You can also find the code here
Future improvements #
Potential follow ups to this work could be:
- Adding AVX-512 intrinsics: unfortunately, with the introduction of E-cores in Alder Lake processors, Intel removed support for the AVX-512 instructions it had introduced with its 11th generation so I’m out of luck for developing with AVX-512 SIMD, unless I get my hands on a Rocket Lake CPU or an AMD Zen one. Implementing AVX-512 efficiently would probably require a significant refactor and it is unclear how much performance we could gain from it but it would certainly be an interesting challenge!
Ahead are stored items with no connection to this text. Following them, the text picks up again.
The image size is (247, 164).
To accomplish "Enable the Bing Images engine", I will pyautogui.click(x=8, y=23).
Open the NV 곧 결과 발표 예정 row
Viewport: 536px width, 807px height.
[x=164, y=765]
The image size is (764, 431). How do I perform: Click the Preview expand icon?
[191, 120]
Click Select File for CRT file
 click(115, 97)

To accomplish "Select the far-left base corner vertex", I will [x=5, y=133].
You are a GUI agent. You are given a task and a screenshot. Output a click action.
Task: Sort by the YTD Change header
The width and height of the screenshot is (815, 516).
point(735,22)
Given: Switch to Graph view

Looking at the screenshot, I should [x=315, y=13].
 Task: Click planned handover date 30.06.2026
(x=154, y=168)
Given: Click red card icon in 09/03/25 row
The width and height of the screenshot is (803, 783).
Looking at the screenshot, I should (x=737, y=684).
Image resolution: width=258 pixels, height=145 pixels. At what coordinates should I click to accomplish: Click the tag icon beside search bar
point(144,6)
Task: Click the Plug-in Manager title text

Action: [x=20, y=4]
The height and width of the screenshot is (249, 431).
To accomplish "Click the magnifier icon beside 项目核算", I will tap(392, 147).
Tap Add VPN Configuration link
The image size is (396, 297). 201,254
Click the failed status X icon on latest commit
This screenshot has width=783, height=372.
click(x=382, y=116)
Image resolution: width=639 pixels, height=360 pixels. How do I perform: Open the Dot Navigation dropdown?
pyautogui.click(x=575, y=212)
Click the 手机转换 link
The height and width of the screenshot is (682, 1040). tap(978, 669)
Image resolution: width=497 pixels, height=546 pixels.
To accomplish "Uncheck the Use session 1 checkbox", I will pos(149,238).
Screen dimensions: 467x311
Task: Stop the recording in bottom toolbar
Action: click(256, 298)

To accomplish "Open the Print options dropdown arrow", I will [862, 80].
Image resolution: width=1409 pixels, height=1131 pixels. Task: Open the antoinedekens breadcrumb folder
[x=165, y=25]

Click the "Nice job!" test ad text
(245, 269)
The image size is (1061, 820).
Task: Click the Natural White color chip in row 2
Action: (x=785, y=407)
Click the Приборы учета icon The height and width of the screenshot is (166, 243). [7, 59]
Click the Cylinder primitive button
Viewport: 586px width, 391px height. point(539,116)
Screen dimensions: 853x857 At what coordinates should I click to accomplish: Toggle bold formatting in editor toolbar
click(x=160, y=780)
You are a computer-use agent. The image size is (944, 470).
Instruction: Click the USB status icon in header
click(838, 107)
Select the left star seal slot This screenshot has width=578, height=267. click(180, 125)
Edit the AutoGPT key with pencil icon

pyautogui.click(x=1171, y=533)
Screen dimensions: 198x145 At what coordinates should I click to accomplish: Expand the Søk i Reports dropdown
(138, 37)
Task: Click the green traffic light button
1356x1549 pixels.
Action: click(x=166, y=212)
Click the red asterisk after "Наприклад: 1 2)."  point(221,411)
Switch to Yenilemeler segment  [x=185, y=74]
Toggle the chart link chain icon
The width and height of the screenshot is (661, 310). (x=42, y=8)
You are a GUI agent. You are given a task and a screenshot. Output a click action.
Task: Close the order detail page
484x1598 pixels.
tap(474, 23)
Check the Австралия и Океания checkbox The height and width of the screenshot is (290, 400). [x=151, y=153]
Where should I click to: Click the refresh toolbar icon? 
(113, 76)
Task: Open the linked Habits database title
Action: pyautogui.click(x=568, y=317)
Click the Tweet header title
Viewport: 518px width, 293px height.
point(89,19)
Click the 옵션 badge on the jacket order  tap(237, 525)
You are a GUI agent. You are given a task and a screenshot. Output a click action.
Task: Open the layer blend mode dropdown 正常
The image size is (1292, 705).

- Compiling for WebAssembly: A WASM target would allow Cubehash to run client-side in a web browser which would allow us to serve a static website and provide Cubehash to a user without knowing anything about what is being hashed and still offering high performance. This is most likely what I will work on next!